Extrait du texte >>
'''
Bien sur il manque parfois de nuances mais dans un univers où tout le monde
dit la même chose une voix discordante est nécessaire.
Si son but n’est pas d’instaurer un régime avec les Insoumis alors tout est bien!
En tous cas il aura réussi à vous faire abandonner une approche critique construite et argumentée pour vous faire adopter une réaction épidermique et quelque peu haineuse. J’imagine que qui se sent morveux se mouche.
Quel dommage de gâcher un certain talent littéraire dans une critique purement épidermique.
J’ai vu François Bégaudeau dans “C a vous” ( https://www.youtube.com/watch?time_continue=51&v=EduR-tk_5EM ) et il m’a paru posé, construit dans son analyse de la violence sociale, clair dans son discours à tel point que les 3 détracteurs sur le plateau en étaient estomaqués. Mais peut-être que vous vous êtes reconnu dans les questions préliminaires du livre “Tu votes toujours au second tour des élections quand l’extrême droite y est qualifiée, pour lui faire barrage. Par conséquent, l’abstention te paraît à la fois indigne et incompréhensible. etc.”. Un conseil, évitez le sage Michel Onfray ; il risque de froisser votre confort “bourgeois”
Les réactions et commentaires de certains me font sourire. Ils ne font qu’illustrer parfaitement la « bêtise », thème central de cet essai magistral signé Bégaudeau, et qui est à mes yeux un PUR RÉGAL. Une invitation à l’éveil des consciences. À lire, absolument, et à partager sans modération !!!
Je réagis exactement comme Fred : la critique ci-dessus du bouquin de Bégaudeau est une belle illustration de la “bêtise” ambiante que dénonce justement Bégaudeau.
Écoutez-le directement là : https://www.youtube.com/watch?time_continue=51&v=EduR-tk_5EM.
Vous pourrez vous faire votre propre opinion sans passer par la case “bourgeoisie outrée”
'''
Données fournies >>
'''
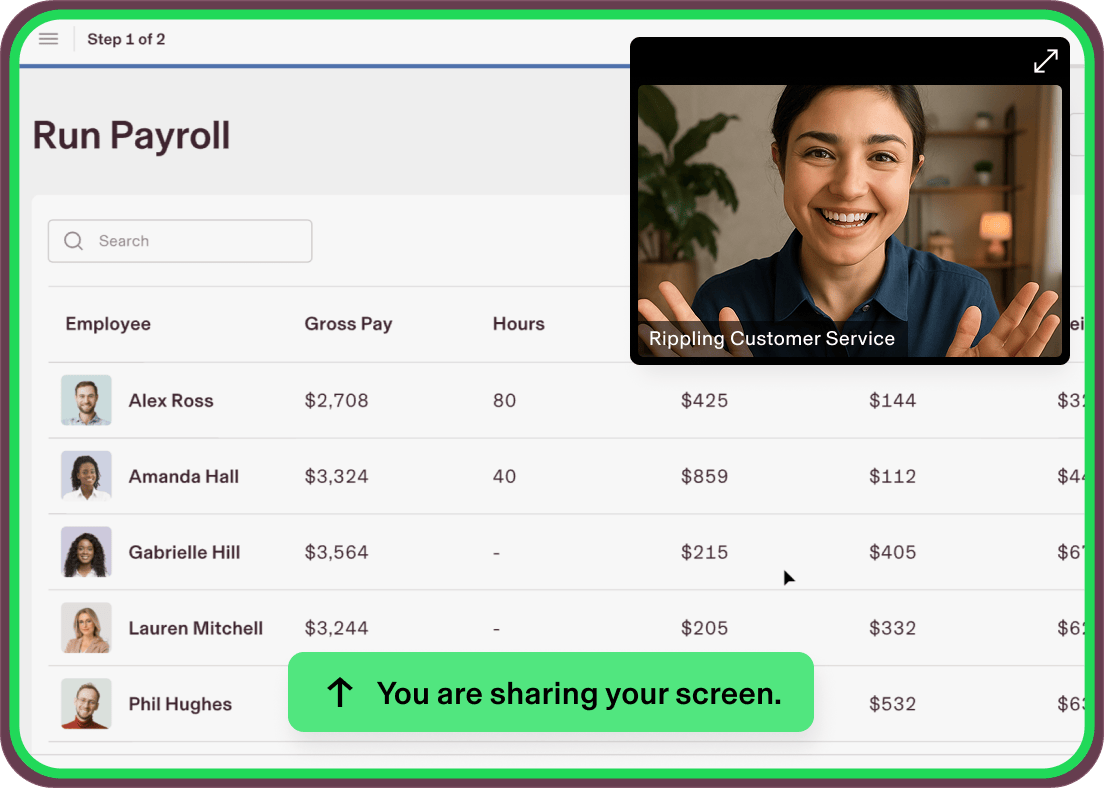Sort by the Gross Pay column
Screen dimensions: 1104x788
tap(348, 324)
'''
Énoncé >> Citez mot pour mot le passage de l'extrait sur l'essai de Bégaudeau compris entre « Si son but n’est » et « critique purement épidermique. », ces deux bornes incluses.

Réponse rédigée >>
Si son but n’est pas d’instaurer un régime avec les Insoumis alors tout est bien!
En tous cas il aura réussi à vous faire abandonner une approche critique construite et argumentée pour vous faire adopter une réaction épidermique et quelque peu haineuse. J’imagine que qui se sent morveux se mouche.
Quel dommage de gâcher un certain talent littéraire dans une critique purement épidermique.